It's kind of strange things, but without magic or juggling: Physicists have turned reality upside down, by making small boats float under a high liquid, and when you see it in the process you might think you're watching some kind of science fiction movie, but it's all about the forces of vibration. Vertical.

Vertical vibrations

It has already been shown that carefully calibrated vertical vibration can keep the liquid suspended in a container, and here the team took advantage of this phenomenon.

"When placed over a less dense medium, the liquid layer usually collapses to the bottom if it exceeds a certain size," the researchers wrote in their paper, published in Nature on September 2, 2010. "Gravity acting on the lower fluid interface leads to a destabilizing effect called insufficiency." Rayleigh-Taylor Instability.

As stated in the report published on the Science Alert website about the study, "Among the many methods that have been developed to prevent liquid falling, vertical vibration has proven its effectiveness, and thus has been studied in detail."

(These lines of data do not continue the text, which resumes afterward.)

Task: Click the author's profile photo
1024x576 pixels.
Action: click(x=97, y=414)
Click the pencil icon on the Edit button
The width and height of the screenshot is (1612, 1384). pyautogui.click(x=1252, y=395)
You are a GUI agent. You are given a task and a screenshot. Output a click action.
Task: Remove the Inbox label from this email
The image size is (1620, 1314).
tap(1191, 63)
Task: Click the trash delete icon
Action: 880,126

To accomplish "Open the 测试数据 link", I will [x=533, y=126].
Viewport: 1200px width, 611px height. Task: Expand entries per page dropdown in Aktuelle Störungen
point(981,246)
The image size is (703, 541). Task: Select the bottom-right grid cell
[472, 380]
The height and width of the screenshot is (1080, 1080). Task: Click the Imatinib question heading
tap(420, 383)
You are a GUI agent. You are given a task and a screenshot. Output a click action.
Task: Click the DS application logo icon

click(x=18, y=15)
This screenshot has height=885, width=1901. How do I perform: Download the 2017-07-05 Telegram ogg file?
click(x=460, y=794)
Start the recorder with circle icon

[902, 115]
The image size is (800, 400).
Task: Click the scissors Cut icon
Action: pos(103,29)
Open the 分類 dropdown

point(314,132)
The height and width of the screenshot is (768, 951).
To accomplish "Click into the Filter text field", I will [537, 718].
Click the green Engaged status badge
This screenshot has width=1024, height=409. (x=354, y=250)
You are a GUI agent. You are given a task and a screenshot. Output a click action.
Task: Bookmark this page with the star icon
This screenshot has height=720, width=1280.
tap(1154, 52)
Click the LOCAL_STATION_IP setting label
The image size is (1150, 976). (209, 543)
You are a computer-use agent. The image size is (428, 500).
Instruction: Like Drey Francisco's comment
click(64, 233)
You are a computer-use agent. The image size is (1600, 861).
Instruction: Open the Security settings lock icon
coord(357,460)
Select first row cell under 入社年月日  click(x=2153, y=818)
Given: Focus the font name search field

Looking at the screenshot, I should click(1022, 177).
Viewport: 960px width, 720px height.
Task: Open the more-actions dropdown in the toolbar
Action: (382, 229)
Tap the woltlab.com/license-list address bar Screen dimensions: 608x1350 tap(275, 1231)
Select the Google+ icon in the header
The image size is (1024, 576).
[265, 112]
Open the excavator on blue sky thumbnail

"We theoretically expect and experimentally show that vertical vibration also creates stable buoyancy positions on the bottom face of the liquid, which behave as if the force of gravity is upside down, and thus objects can float upside down on the lower face of the raised liquid layers."

What actually happens here is that the boat (or any similar object as long as it is small enough) gets pushed into the liquid due to the high pressure of the air pocket underneath, which is the pressure produced by the weight of the liquid layer in the first place.

Balance of power

When the upward force of this pressure is balanced with the downward force of gravity, the object floats on the inverted surface downward, and balancing this pressure is the difficult part, and this is one of the main topics in this new study, and the necessary forces were designed mathematically before being tested in the laboratory.

The strange effect remains constant if the boat is pushed or pulled (in this case by the magnet used through the container glass), as it will regain its equilibrium, just as it was swaying on a lake.

The strength and frequency of the vibration are crucial to doing this trick, and as the vibrations decrease the magic spell is broken, and both the boat and the suspended liquid layer descend to the bottom of the room.

This is not just a clever trick for parties, as the results can have a variety of applications, such as transporting gas or other materials via liquids in industrial machines, for example.

And in the meantime, it's cool to see how magical physics can look like.